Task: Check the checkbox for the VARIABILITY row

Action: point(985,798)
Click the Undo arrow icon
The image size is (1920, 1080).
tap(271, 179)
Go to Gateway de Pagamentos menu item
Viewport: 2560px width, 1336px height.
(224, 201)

Directions: Could the data above be returned exactly as it stands?

Solved exercise:
Task: Check the checkbox for the VARIABILITY row

Action: point(985,798)
Click the Undo arrow icon
The image size is (1920, 1080).
tap(271, 179)
Go to Gateway de Pagamentos menu item
Viewport: 2560px width, 1336px height.
(224, 201)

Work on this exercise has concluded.